Stored data entries
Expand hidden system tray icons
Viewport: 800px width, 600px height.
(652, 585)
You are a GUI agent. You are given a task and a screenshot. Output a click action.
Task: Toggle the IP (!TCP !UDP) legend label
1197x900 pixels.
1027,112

▸ TASK DETAILS: Each line above should be duplicated without any alteration.

▸ RESULT OF THIS EXERCISE:
Expand hidden system tray icons
Viewport: 800px width, 600px height.
(652, 585)
You are a GUI agent. You are given a task and a screenshot. Output a click action.
Task: Toggle the IP (!TCP !UDP) legend label
1197x900 pixels.
1027,112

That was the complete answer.